My first realization that the scale is not a health indicator was back in university. It was my second year and I had become busy with my advertising courses and wasn’t getting to the gym, nor eating the best. I didn’t have a scale there so had to wait until I came home to Barbados to weigh myself. I was dreading it. I knew I would be upset with the amount of weight I had put on and did not want to face it.
When I finally weighed myself I had actually lost weight. I’m not sure why, but whatever the reason – I remember thinking: what’s the point in losing weight and feeling like crap?

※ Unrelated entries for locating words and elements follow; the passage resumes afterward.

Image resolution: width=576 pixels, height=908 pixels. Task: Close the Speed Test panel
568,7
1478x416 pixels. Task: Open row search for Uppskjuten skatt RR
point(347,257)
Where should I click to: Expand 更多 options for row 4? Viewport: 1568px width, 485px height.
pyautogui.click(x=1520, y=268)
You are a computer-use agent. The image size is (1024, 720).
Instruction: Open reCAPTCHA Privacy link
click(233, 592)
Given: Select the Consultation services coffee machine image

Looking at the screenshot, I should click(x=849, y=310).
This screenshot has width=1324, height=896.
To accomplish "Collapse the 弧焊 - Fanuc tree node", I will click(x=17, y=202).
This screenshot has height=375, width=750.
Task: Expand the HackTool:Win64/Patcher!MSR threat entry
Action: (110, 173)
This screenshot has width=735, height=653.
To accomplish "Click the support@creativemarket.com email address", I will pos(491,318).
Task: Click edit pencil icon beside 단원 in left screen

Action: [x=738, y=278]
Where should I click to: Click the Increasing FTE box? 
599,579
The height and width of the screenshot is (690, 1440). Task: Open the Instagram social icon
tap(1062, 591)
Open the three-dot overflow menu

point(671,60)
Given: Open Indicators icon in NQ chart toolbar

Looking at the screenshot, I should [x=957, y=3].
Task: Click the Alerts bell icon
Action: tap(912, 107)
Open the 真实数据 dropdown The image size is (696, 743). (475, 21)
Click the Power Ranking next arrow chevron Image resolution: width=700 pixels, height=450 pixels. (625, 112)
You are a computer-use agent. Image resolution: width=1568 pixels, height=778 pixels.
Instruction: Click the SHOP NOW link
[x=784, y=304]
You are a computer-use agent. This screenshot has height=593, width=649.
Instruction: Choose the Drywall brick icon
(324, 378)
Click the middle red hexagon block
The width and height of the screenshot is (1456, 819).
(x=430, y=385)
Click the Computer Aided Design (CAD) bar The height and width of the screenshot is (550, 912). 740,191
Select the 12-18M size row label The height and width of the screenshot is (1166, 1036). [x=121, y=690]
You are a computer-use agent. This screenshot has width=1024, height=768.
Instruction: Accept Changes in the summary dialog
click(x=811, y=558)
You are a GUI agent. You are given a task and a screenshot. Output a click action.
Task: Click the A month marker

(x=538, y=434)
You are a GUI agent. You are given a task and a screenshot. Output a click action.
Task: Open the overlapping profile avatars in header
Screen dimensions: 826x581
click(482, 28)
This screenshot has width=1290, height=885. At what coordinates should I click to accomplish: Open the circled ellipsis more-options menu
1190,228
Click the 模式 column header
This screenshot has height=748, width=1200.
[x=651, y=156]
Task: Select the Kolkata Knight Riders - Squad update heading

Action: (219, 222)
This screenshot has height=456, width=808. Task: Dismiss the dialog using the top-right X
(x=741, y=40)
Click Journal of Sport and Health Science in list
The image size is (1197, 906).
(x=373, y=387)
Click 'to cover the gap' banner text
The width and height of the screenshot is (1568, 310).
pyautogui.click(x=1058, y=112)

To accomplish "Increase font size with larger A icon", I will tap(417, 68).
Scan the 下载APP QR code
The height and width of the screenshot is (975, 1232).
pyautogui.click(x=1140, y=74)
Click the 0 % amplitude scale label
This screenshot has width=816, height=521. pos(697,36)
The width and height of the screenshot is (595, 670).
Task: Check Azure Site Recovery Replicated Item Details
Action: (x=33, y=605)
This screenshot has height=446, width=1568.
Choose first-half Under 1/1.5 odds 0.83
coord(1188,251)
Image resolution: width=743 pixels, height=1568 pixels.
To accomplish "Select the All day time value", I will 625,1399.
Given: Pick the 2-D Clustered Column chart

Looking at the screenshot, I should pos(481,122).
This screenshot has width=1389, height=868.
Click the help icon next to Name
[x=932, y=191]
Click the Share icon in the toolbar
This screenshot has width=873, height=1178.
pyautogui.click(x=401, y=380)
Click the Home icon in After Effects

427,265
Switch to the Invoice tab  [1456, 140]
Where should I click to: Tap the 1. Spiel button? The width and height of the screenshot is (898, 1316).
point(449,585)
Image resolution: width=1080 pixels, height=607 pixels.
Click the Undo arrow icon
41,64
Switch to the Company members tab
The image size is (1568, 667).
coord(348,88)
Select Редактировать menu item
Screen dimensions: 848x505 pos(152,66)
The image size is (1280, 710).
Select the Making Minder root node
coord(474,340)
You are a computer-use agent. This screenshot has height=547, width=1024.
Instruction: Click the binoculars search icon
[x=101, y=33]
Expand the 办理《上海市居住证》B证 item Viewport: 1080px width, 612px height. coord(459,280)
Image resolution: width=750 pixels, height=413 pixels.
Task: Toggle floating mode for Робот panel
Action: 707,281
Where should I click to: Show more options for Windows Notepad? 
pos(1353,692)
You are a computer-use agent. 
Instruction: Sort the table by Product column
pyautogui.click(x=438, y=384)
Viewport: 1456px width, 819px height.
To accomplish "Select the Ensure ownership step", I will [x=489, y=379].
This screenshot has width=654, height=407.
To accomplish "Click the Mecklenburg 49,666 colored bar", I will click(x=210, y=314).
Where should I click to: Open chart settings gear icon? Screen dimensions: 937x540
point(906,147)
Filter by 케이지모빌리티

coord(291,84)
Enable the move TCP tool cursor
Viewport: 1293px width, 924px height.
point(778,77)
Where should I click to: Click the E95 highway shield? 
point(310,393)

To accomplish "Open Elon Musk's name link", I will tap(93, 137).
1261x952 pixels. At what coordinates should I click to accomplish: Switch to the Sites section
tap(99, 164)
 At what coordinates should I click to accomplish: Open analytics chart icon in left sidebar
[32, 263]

My second realization that the scale is not a health indicator was after my first whole30. At the end of it I had not weighed myself yet and I felt incredible, I was thinking to myself I must have lost like 20lbs. When I got on the scale the number was 4 and I almost got upset. It didn’t seem like enough. Luckily I knew to shut that voice down because it’s crazy talk.
What the scale almost took away was how I really felt and the healthy signs I had seen. My arms were more defined and stronger, my legs became harder and more powerful and my stomach was significantly flatter. For what felt like the first time in my life, I was not bloated. I had incredible energy that would last the entire day and a mental clarity that I didn’t think possible. I was eating 3 solid meals a day and at the end of each feeling good, satisfied and fueled. This programme had completely changed my life, for the better, how could I be worried or concerned about the number on the scale?
I think we are so often bombarded with message that losing weight = health and happiness that we miss the real signs of being healthy and happy.
I am lucky that I abided by the rules of the programme and was able to really see and embrace all of the positive things it brought regardless of weight loss.
You can easily be the same weight, unhealthy and feeling like crap, or healthy and feel great.
Listen to your body, don’t let the scale decide.